Antonino D’Ambrosio, director of American Masters: Roberta Flack, shares his inspiration and experience working with musical legend Roberta Flack.
“Remember: Always walk in the light. And if you feel like you’re not walking in it, go find it. Love the light.”
These are Roberta Flack’s words. They could be a mantra for our present historical moment. Currently, we live in a time of great darkness. There is an overall deepening crisis that has left the emerging generation with a feeling of despair and fear. But there are pockets of people—especially young people—throughout the globe who are searching for the light, a moment to dream. They are insisting upon it. And in doing so, they are reframing resilience. It’s not just the strength to stay the course but to question it and propose others, not just to survive, but also to thrive. This film offers them inspiration to hope through the remarkable life and work of Roberta Flack.
Mozart said that music is “love, love, love… that is the soul of genius.” This film offers, through Roberta’s story, the emerging generation and all who encounter this film the possibility of what is Roberta’s philosophy, “love is a song,” transforming our pain and fear into a creative response.
In our film, the person you meet never stops believing, thinking, imagining and most importantly asking these questions. A wonderful storyteller who takes the personal and makes it universal, Roberta’s story offers us very much in a time where we are offered very little in the way of ideas, vision, imagination, creativity, humility and boldness. Her story tells us that we are indeed not alone. Blending portraiture, lyricism and creativity, this film seizes the opportunity to link with an emerging generation who are in search of stories imbued with inspiration and beauty.

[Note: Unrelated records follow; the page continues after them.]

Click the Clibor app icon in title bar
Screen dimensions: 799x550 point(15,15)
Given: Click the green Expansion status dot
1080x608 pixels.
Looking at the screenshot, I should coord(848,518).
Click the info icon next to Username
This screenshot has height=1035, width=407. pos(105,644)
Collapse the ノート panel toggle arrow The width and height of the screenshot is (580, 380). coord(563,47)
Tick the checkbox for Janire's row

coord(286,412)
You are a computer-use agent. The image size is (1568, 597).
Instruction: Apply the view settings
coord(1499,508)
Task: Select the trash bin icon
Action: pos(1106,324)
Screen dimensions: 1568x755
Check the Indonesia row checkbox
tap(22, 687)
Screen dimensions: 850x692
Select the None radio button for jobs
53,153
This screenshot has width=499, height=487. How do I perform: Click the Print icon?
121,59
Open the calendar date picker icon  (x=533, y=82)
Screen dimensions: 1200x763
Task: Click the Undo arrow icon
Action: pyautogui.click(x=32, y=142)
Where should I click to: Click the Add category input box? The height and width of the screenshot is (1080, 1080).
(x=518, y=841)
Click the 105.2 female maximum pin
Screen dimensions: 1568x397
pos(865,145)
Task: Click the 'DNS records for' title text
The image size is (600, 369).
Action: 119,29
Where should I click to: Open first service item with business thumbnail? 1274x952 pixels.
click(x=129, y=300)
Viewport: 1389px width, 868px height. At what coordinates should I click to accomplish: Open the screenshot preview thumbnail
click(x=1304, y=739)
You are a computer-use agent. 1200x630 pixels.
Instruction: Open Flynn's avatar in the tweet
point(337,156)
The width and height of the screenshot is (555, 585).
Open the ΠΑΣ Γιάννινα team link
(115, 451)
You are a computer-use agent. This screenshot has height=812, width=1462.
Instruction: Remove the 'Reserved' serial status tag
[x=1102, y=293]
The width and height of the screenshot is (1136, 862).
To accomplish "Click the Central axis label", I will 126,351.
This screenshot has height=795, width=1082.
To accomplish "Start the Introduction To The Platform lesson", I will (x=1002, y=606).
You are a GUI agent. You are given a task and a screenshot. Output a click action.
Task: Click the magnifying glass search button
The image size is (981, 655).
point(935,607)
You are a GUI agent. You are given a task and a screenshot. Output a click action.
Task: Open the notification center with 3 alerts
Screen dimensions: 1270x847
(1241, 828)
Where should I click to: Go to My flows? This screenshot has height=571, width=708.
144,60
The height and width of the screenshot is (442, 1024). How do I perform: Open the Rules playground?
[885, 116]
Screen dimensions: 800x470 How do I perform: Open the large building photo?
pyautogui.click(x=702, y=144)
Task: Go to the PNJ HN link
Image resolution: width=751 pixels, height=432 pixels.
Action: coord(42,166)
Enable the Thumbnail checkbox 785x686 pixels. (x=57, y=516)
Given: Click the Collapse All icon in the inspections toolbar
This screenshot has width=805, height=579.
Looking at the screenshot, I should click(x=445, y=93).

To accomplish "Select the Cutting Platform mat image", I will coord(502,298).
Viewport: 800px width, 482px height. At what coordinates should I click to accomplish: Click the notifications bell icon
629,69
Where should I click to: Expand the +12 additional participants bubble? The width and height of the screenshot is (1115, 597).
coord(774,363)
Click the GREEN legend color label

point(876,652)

In all my work as a filmmaker, writer and visual artist, I seek to amplify stories of people who transcend their time and place in society by offering a point of communication, empathy, cooperation and creativity that sets them apart not as untouchable superheroes, but as human beings who never stopped trying to make a difference. I describe this as creative response. Creative response rejects the narrow constraints and expectations placed on people and society through both cynical divisiveness and instead embraces the fact that we are multiple. It dismantles the narrow categories that prevent us from seeing how everything in society—including people—is interconnected and interdependent.
Roberta, in her life and her work, is creative response powerfully realized both in its beauty and pain. What interests me in this story is something that I know Roberta represents fully: the belief that we can reimagine the world we live in and take an active role in making that world a reality. Roberta Flack had a big vision of her place in the world and did not let obstacles like racism and sexism define or deter her. Instead, she transformed them into opportunities to create and connect. This film is not about legacy, which is of the past, but is very much about the present and future. Roberta’s music is eternal, limitless in who it can touch and inspire. It’s a lesson that we can envision a world worth living in and a world worth fighting for, or in her case, singing for.
If Roberta’s work offers us anything, it reminds us we are not alone.